> [CONSIGNE]: Poursuivez le texte sur le dosage des D-Dimères à partir de sa dernière phrase.

Les D-Dimères sont le produit de la dégradation des caillots, plus précisément de la fibrine. Ils peuvent être dosés en se servant d'anticorps spécifiques. Un taux élevé dans le sang traduit donc une activation de la coagulation.
QUE SIGNIFIE UNE AUGMENTATION ?
Une augmentation du taux sanguin des D-Dimères signe un état d’hypercoagulabilité, état retrouvé dans de nombreuses pathologies comme les affections inflammatoires, les cancers, la fibrillation atriale, les pathologies hépatiques ou rénales, un traumatisme… Également après une chirurgie ou lors d’une grossesse.
→ Le dosage des D-Dimères est utile dans deux situations :
– La Coagulopathie IntraVasculaire Disséminée (CIVD) où le taux élevé de D-Dimères entre dans la définition.
– Le dépistage des maladies thromboemboliques telles que l’embolie pulmonaire (EP) et la thrombose veineuse profonde (TVP).
Il a également été décrit que la persistance d'un taux élevé 3 ou 4 semaines après traitement d’une TVP est un indicateur de risque de récidive. Mais à ce jour aucune société ne recommande cette pratique ni ne conseille l’allongement de la durée du traitement si le taux est élevé.
MALADIE THROMBOEMBOLIQUE, QUELLE EST LA NORME ?
En France le seuil pathologique est fixé à 500 ng/mL pour le test « D-Dimères ELISA rapide ».
→ À ce seuil et avant 50 ans, sa sensibilité est de 98 % et sa spécificité de 40 % pour la recherche d’une EP. Ces valeurs sont respectivement de 97 et 61 % pour les thromboses veineuses profondes.
→ Il s’agit donc d’un test très sensible : en cas d’EP, la probabilité que le test soit positif est de 98 %. Ainsi un test négatif permet d’éliminer la pathologie sans examen complémentaire (avec quelques réserves détaillées ci-dessous).
→ Mais le test est également très peu spécifique : ainsi sur 100 patients indemnes de maladie thromboembolique, 40 auront des D-Dimères élevés. Le dosage n’a donc aucun intérêt en dehors d’un contexte évocateur.
→ La spécificité du test diminuant avec l’âge, le seuil standard n’a plus d’intérêt pour réduire le recours aux examens complémentaires. Ainsi, après 75 ans, le diagnostic d’EP n’est écarté que dans 6,4 % des cas avec des D-Dimères < 500ng/mL.
→ Un nouveau seuil, simple et adapté à l’âge, a donc été proposé et validé. Il permet d’écarter 29,7 % des EP sans examen complémentaire, et surtout, sans augmentation des faux négatifs.

> [DONNÉES FOURNIES]:
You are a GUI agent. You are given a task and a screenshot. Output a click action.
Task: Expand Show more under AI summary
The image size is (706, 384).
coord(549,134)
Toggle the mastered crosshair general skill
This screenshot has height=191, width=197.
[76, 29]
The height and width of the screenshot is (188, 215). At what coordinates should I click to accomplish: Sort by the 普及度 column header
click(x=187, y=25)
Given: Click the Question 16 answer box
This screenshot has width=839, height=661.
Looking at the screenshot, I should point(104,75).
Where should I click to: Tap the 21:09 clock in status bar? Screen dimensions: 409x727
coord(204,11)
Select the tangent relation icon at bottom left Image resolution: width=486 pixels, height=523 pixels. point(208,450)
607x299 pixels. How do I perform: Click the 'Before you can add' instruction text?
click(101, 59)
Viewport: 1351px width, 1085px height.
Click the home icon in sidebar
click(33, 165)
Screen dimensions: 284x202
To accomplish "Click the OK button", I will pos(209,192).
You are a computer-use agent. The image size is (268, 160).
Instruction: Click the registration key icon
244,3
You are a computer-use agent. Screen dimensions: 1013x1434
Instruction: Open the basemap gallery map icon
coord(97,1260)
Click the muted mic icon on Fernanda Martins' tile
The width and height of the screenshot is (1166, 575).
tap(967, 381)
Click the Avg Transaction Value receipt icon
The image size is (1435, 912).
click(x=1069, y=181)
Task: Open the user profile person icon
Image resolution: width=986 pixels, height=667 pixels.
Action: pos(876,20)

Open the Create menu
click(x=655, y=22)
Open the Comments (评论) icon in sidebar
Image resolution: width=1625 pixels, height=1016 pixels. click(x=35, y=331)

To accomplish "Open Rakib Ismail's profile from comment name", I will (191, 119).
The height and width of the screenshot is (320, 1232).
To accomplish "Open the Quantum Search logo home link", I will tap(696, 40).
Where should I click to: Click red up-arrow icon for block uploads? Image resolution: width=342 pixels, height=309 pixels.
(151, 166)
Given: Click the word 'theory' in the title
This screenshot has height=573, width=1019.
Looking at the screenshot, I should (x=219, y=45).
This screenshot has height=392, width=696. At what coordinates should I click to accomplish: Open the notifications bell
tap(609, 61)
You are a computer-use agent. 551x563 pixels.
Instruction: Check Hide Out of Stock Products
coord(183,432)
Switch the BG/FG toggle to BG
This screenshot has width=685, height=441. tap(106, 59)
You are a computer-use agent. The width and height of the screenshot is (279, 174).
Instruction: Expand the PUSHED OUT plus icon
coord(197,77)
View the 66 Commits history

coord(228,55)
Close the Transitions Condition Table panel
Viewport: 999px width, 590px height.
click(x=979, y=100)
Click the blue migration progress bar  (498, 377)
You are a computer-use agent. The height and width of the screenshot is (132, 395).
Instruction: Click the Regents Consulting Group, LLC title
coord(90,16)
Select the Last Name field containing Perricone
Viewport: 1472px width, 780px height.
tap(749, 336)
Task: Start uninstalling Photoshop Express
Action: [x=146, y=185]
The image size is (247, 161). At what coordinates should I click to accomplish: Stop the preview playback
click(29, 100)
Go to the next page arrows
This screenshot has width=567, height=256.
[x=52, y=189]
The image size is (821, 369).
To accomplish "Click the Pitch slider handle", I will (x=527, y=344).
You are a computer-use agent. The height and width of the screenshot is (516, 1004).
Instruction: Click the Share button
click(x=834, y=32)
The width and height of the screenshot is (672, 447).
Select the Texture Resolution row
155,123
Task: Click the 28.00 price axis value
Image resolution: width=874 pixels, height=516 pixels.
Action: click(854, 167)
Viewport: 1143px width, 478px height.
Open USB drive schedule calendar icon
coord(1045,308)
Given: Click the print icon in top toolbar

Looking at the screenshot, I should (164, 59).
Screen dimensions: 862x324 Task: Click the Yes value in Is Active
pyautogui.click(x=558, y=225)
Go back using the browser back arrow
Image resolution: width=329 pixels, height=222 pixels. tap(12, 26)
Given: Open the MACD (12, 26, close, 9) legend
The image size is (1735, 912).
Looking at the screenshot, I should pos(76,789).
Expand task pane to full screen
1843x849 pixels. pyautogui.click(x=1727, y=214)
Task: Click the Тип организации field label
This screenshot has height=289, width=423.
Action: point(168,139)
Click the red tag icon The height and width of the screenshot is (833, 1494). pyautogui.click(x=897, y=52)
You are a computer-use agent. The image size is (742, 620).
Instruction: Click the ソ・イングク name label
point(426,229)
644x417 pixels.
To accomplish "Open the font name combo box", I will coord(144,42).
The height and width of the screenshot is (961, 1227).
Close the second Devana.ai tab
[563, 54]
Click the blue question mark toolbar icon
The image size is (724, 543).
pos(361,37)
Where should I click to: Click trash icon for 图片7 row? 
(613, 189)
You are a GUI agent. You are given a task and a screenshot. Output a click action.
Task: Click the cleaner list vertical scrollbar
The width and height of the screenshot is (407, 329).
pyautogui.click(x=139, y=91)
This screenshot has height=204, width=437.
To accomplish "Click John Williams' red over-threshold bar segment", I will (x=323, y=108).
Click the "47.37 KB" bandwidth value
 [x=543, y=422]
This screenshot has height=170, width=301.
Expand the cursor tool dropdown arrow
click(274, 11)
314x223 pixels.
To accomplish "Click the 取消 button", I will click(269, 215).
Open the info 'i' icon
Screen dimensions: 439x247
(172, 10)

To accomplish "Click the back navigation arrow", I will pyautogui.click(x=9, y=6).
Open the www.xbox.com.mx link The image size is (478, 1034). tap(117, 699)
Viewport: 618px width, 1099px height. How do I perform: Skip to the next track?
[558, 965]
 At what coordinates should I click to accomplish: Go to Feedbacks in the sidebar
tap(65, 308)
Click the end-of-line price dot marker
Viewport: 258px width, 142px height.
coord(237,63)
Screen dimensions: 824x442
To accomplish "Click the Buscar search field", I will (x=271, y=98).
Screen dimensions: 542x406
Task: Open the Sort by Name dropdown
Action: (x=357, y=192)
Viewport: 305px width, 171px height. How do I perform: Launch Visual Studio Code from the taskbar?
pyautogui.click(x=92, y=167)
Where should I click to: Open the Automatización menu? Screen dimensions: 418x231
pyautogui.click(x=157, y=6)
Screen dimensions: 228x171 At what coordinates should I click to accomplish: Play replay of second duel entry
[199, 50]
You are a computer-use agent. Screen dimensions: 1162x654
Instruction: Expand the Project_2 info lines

> [RÉPONSE]:
Au-delà de 50 ans : seuil de D-Dimères = âge x 10.
Les patients à risque thromboembolique
Les facteurs de risque de thrombose sont répartis en trois groupes décrits dans la triade de Virchow :
• La stase sanguine par altération du retour veineux : compression extrinsèque, immobilité (plâtre, chirurgie, hémiplégie), les voyages en avion (en particulier les longs trajets), obésité, insuffisance cardiaque.
• Les altérations de la paroi : chirurgie, traumatisme, antécédent de TVP…
• Les troubles de la coagulation : les maladies inflammatoires, le cancer, la thrombophilie (génétique ou acquise).
Chez la femme, on retient la grossesse, la contraception œstroprogestative qui multiplie le risque par quatre et bien plus en cas d’intoxication tabagique.
QUID DES FAUX NÉGATIFS
Nous avons tous entendu parler de patients aux D-Dimères normaux à qui on diagnostique finalement une maladie thromboembolique. Alors quid des faux négatifs ?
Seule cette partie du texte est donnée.